PPARα ligands inhibit radiation-induced microglial inflammatory responses by negatively regulating NF-κB and AP-1 pathways

Whole-brain irradiation (WBI) can lead to cognitive impairment several months to years after irradiation. Studies on rodents have shown a rapid and sustained increase in activated microglia (brain macrophages) following brain irradiation, contributing to a chronic inflammatory response and a corresponding decrease in hippocampal neurogenesis. Thus, alleviating microglial activation following radiation represents a key strategy to minimize WBI-induced morbidity. We hypothesized that pretreatment with peroxisomal proliferator-activated receptor (PPAR)α agonists would ameliorate the proinflammatory responses seen in the microglia following in vitro radiation.
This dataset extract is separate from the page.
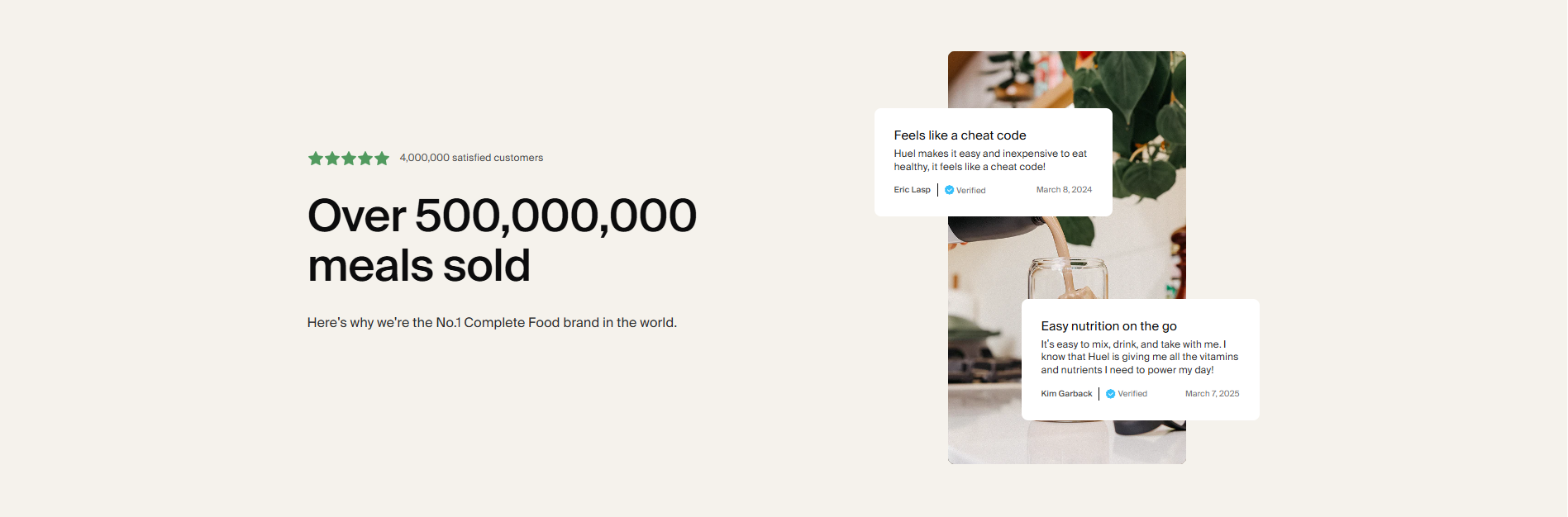Open the "Easy nutrition on the go" review title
Irradiating BV-2 cells (a murine microglial cell line) with single doses (2–10 Gy) of 137Cs γ-rays led to increases in (1) the gene expression of IL-1β and TNFα, (2) Cox-2 protein levels, and (3) intracellular ROS generation. In addition, an increase in the DNA-binding activity of redox-regulated proinflammatory transcription factors AP-1 and NF-κB was observed. Pretreating BV-2 cells with the PPARα agonists GW7647 and Fenofibrate significantly inhibited the radiation-induced microglial proinflammatory response, in part, via decreasing (i) the nuclear translocation of the NF-κB p65 subunit and (ii) phosphorylation of the c-jun subunit of AP-1 in the nucleus. Taken together, these data support the hypothesis that activation of PPARα can modulate the radiation-induced microglial proinflammatory response.